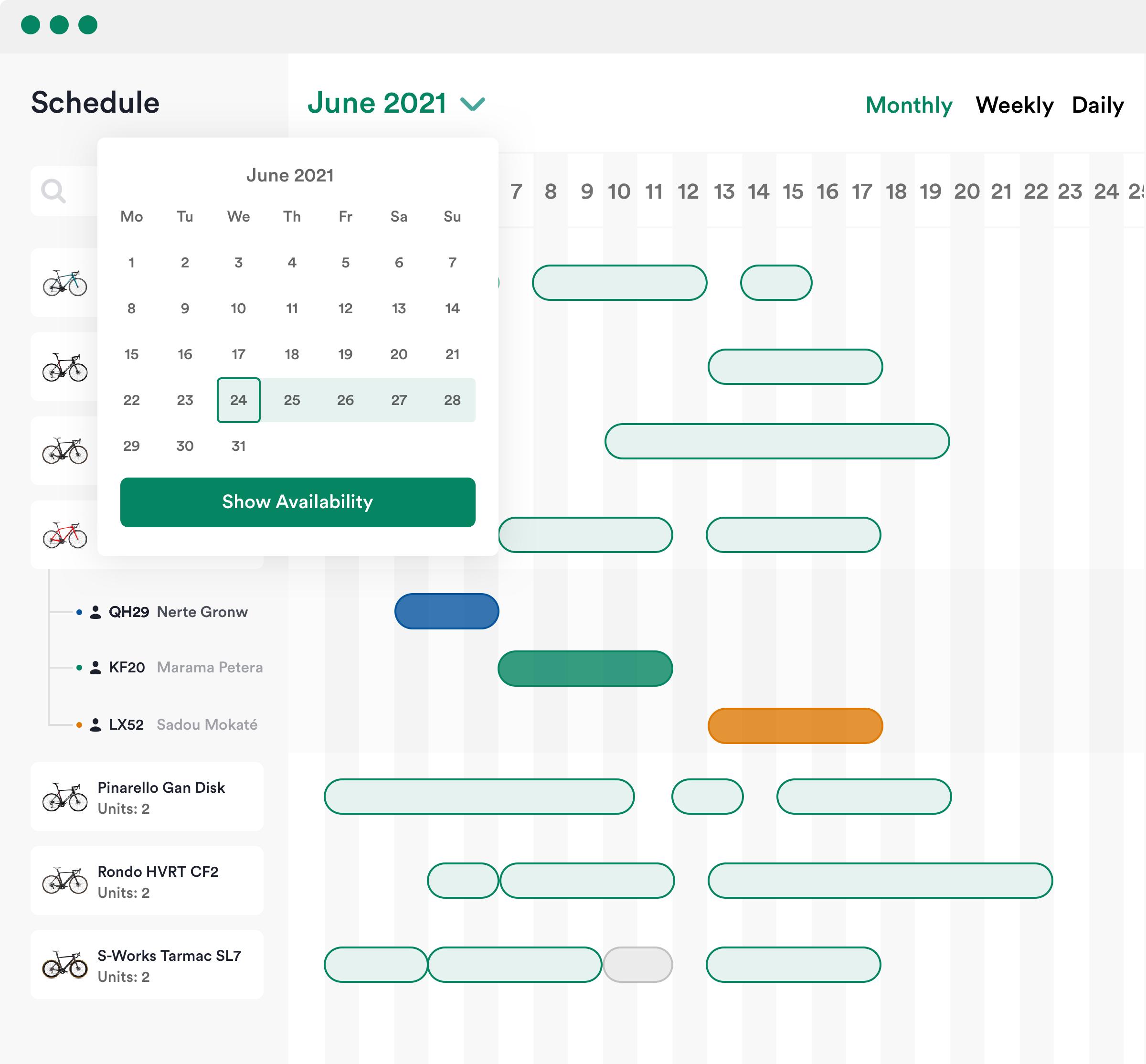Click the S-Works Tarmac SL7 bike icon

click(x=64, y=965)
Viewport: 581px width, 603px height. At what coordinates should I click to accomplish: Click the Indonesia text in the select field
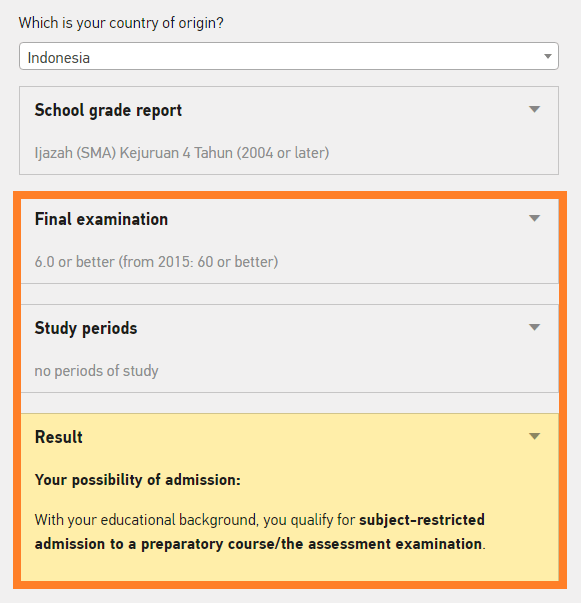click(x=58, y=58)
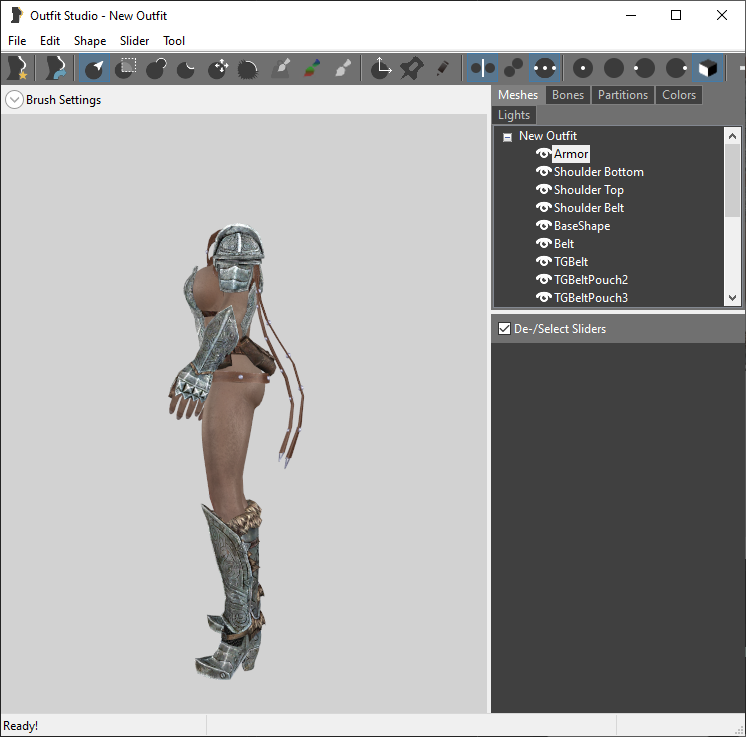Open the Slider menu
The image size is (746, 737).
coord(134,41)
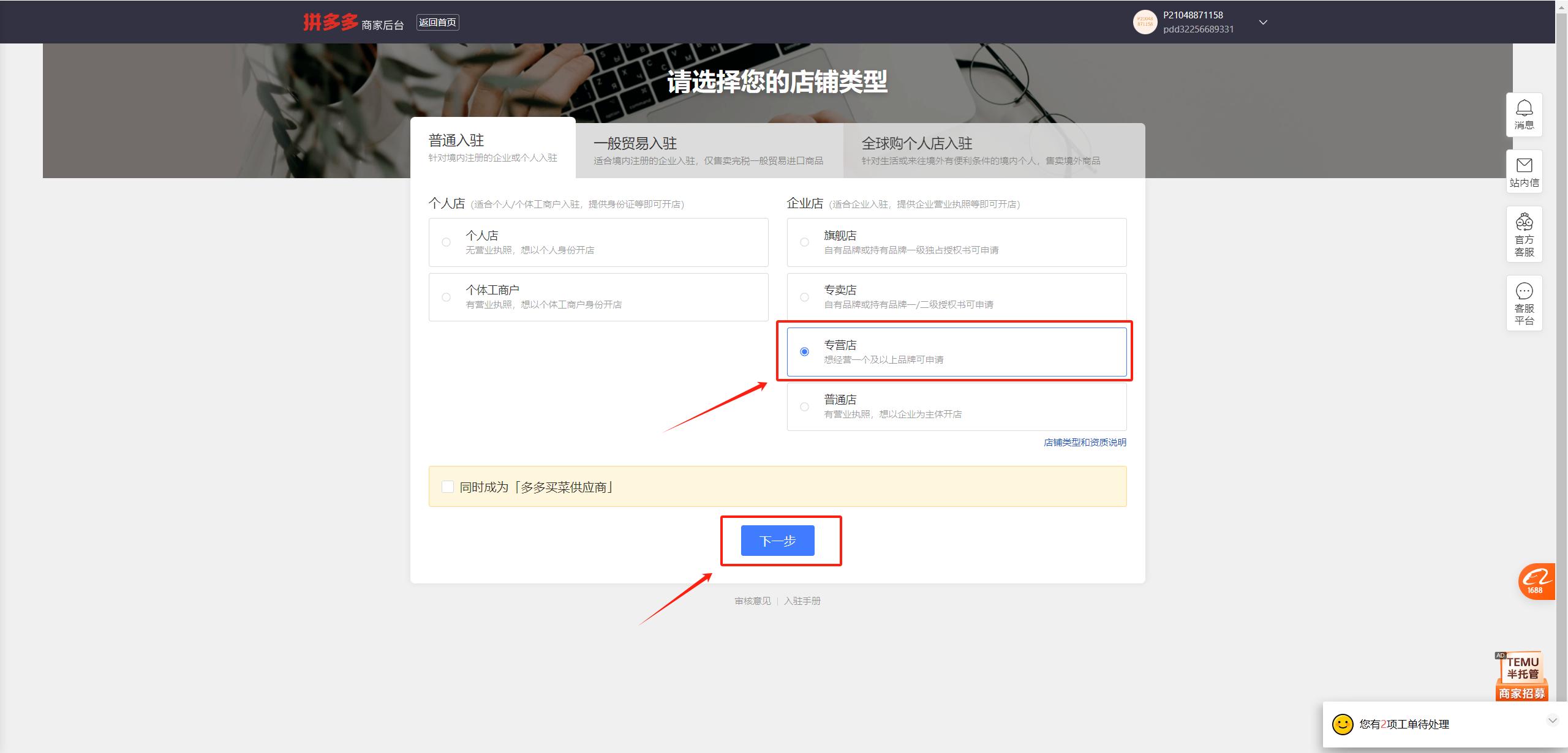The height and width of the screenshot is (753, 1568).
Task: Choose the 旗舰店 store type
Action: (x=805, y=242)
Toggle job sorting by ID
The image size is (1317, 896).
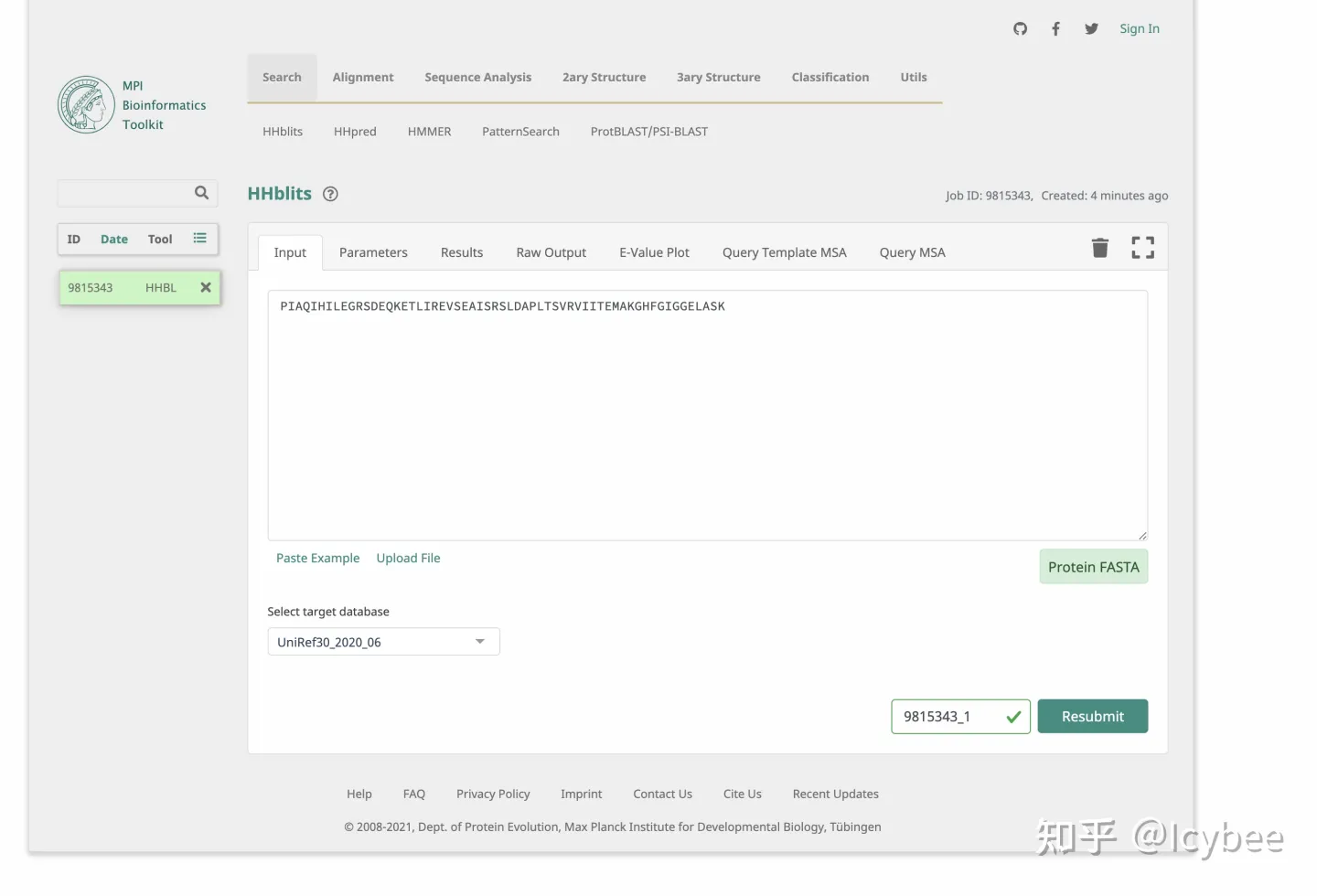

» **WORK REQUIRED**
List the records as a numbered list, from the line with "Toggle job sorting by ID" through the end of the records. Leave out blank lines and pictures.

» **RESPONSE TO THIS TASK**
1. Toggle job sorting by ID
2. The image size is (1317, 896).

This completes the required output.